Web 2.0: Datenpool für jedermann

22. Dezember 2006 – 16:41

In der aktuellen Ausgabe (Jan/Feb 2007) der SZ Wissen wird ebenfalls das Thema Web 2.0 behandelt. Jedoch wird hier nicht versucht, hunderte Geschäftsideen rund um das Mitmach-Web vorzustellen. Vielmehr geht es um die Nutzer, die ja gleichzeitig Akteure im Web 2.0 sind, und deren private Daten, die in Communities wie MySpace, YouTube oder in eigenen Weblogs veröffentlicht werden.So wird beispielsweise davor gewarnt, all zu intime Fotos oder Einstellungen (Intimssphäre!) preiszugeben. Diese jugendlichen Ausrutscher könnten bei späteren Bewerbungen von Nachteil sein. Denn nach einer amerikanischen Umfrage gleichen 27 Prozent der Personalabteilungen die Lebensläufe der Bewerber mit Suchabfragen bei Google sowie mit den Profilen sozialer Websites ab. Web 2.0 kann sich also durchaus als Jobkiller entpuppen.
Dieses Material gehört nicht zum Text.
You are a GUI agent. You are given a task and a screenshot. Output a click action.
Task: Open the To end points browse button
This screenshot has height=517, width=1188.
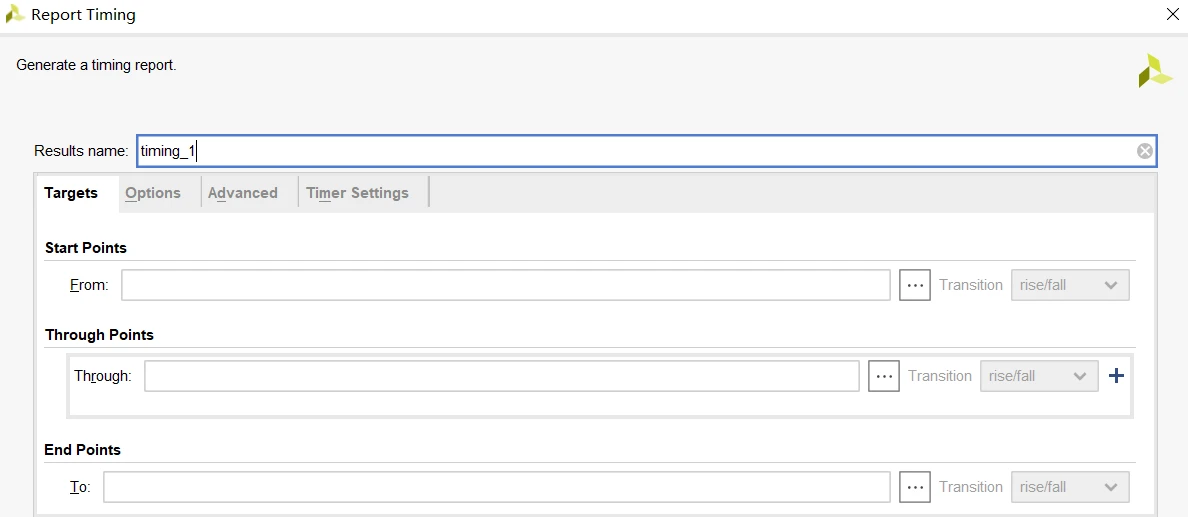[914, 487]
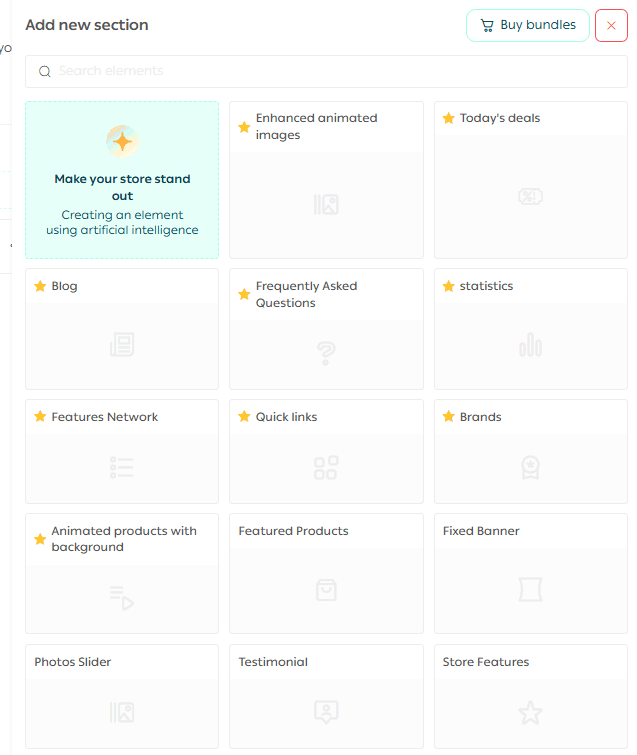Click the Today's deals percent tag icon
The width and height of the screenshot is (637, 755).
tap(530, 196)
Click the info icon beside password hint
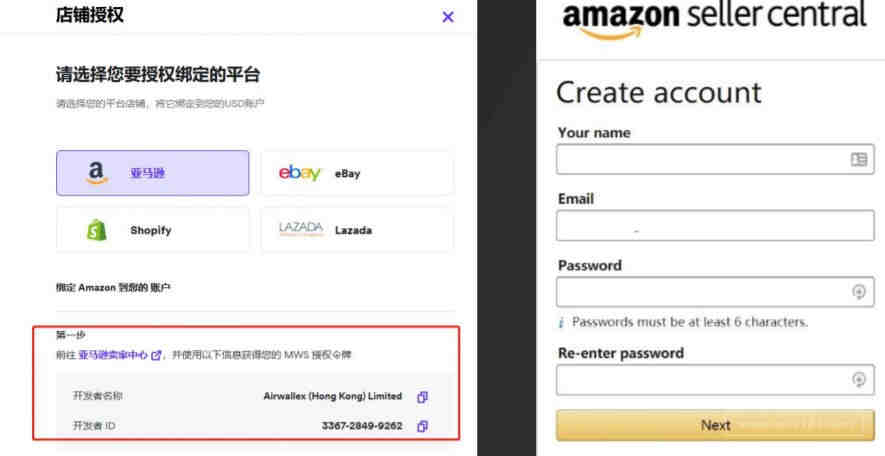This screenshot has width=885, height=456. pyautogui.click(x=563, y=322)
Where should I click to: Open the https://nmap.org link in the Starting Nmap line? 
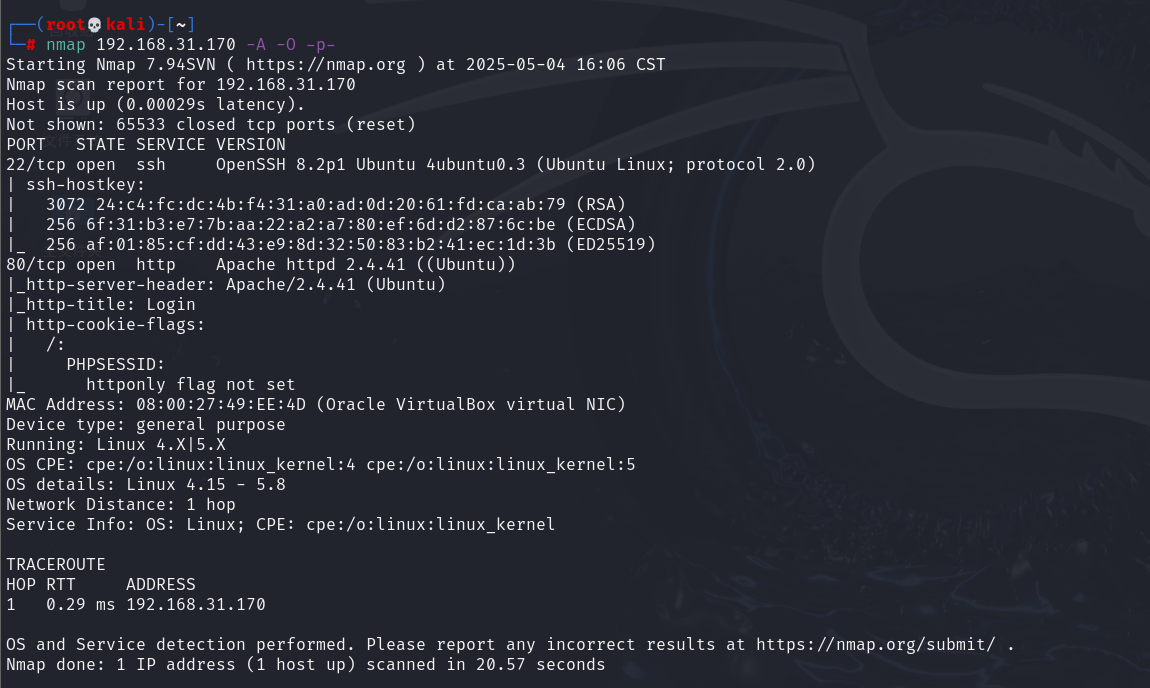pyautogui.click(x=326, y=65)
Als ich das las, musste ich sofort an die Firma aus den Staaten denken: Reputation Defender. Ein Unternehmen, das sich um die Wiederherstellung des guten Rufs kümmert oder aber private Informationen der eigenen Kinder im Web 2.0 beseitigt.

Im SZ-Artikel wird noch auf eine weitere Möglichkeit hingewiesen, die im Netz befindlichen Daten wieder zu sortieren. ClaimID ist ein Online-Dienst, mit dessen Hilfe man als User die im Netz befindlichen Informationen über sich sammeln, ordnen, bestreiten und richtig stellen kann.

Ob sich das durchsetzt, wird sich im Laufe der Zeit zeigen. Jedoch bieten neue Technologien stets Herausforderungen und Chancen für neue Geschäftsmodelle. Denn was wären die Online-Marketing-Agenturen ohne Google Adwords? Oder die Suchmaschinenoptimierer ohne die Suchmaschinen? Richtig, es gäbe sie nicht. Und vielleicht existieren 2007 schon bald die ersten Unternehmen in Deutschland, die sich um die Beseitigung peinlicher Fehltritte kümmern oder sogar in Seminaren an Schulen und Universitäten den Umgang mit dem neuen Web trainieren und auf entsprechende Gefahren hinweisen. Denn Medienkompetenz lässt sich heute nicht mehr nur an Serienbriefen oder Präsentationen festmachen. Auch der richtige Umgang im Web 2.0 gehört dazu.